Obviously, since no penalty is involved here in the States, any farrier can claim to have any level of certification from any organization. Certification is voluntary. Thus, all of our self-aggrandizing fluff and splitting of testing hairs is purely academic in the real world because any voluntary farrier testing program is useless to the horse-owning public!
Why?
Simple: the only farriers who will volunteer to be tested are those who think they can pass, the incompetents will stay away in droves. To be meaningful as a measure of farrier competency, a test would need to be mandated by the state and administered to everyone wishing to practice the trade/profession/whatever. Licensing, whether mandated at the state or federal level, means some form of competency testing and provision for enforcement.
Most of us will agree that licensing will not insure what is generally accepted as good farriery, any more than a driver's license insures good driving. On the other hand, assuming the implementation of a valid testing procedure and no nonsensical grandfathering in of possible incompetents, the possession of a license will insure that a farrier has demonstrated the ability to shoe a horse to a reasonable standard.
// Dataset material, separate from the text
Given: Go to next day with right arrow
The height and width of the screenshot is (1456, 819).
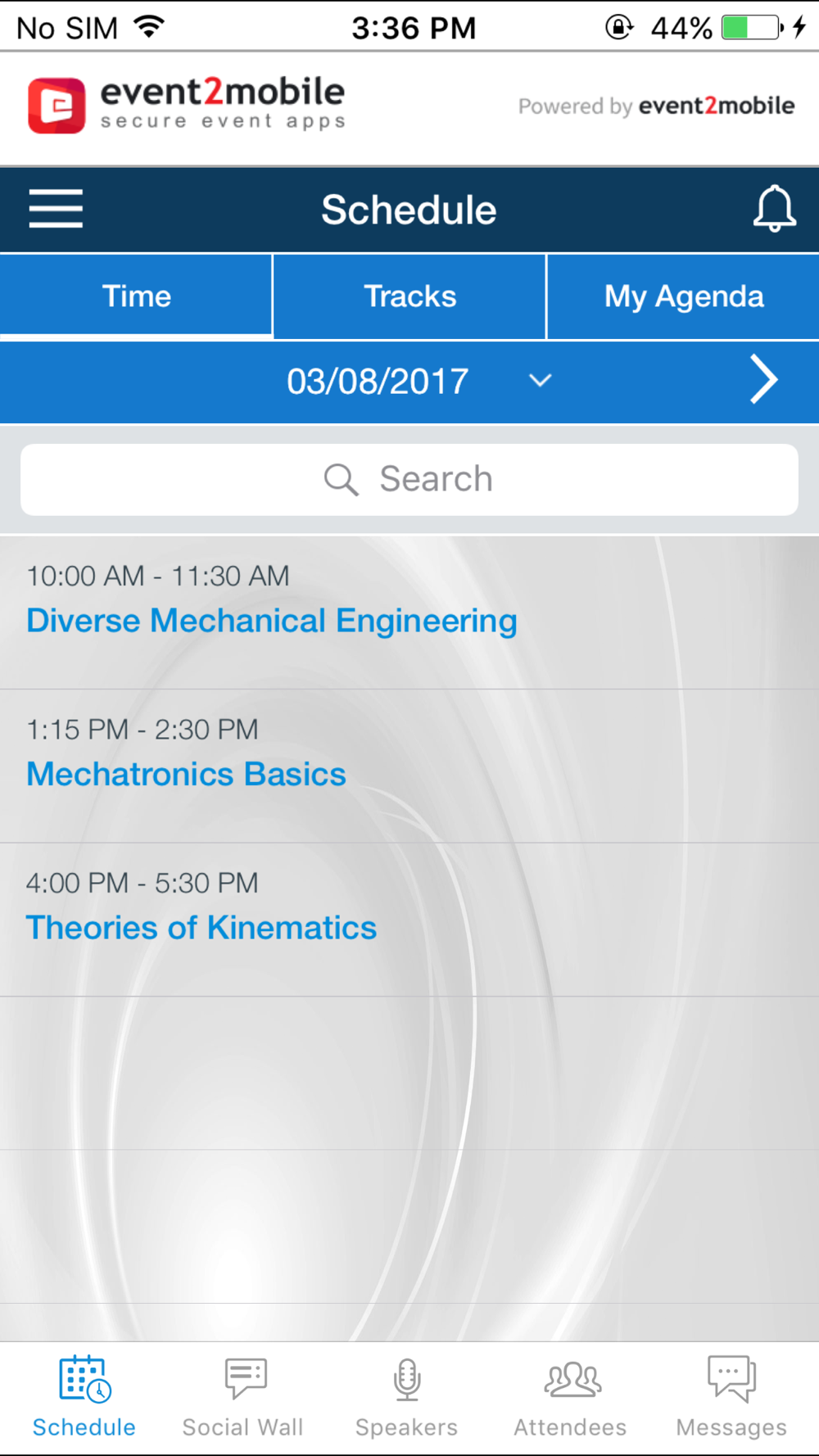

Licensing will also give the horse-owning public added civil recourse for a farrier's negligence.
A competency test along the lines of the AFA Basic Farrier's Text would be a good model: anyone claiming to be a farrier who is unable to pass the AFA Basic doesn't need a mask and a gun to rob folks.
I used to think the nut fringe of the so-called "humane" organizations had enough clout to get farrier licensing passed, but I don't any more. I don't think the state cares one way or the other if Dobbin gets what he needs, I think the licensing of farriers has become inevitable because of the necessity of state legislatures to milk every financial cow in sight in order to subsidize a citizenry who finds it more lucrative to be on the dole than to engage in honest labor.
In my opinion, the choice facing farriers is not, "Will we have licensing?"; rather, the choice has become, "Who will design, implement and administer the program?"
Thus far, we farriers have managed to dodge the bullet of licensing, but many state legislatures are sighting on us and squeezing the trigger. We can either work within the framework of our state and regional professional farrier organizations to set up a farriery licensing program administered by our peers, or, we can continue to argue from the classic viewpoint of a large flightless bird about losing our so-called independence and have the state's bureaucrats determine what's best for us.
Will we implement the regulation of farriery ourselves or do we allow the state to cram it down our collective throats?
Given our self-destructive penchant for intellectual immobility and whining irrationally about losing our independence - while the gristmill of inevitability slowly turns - my money's on the state.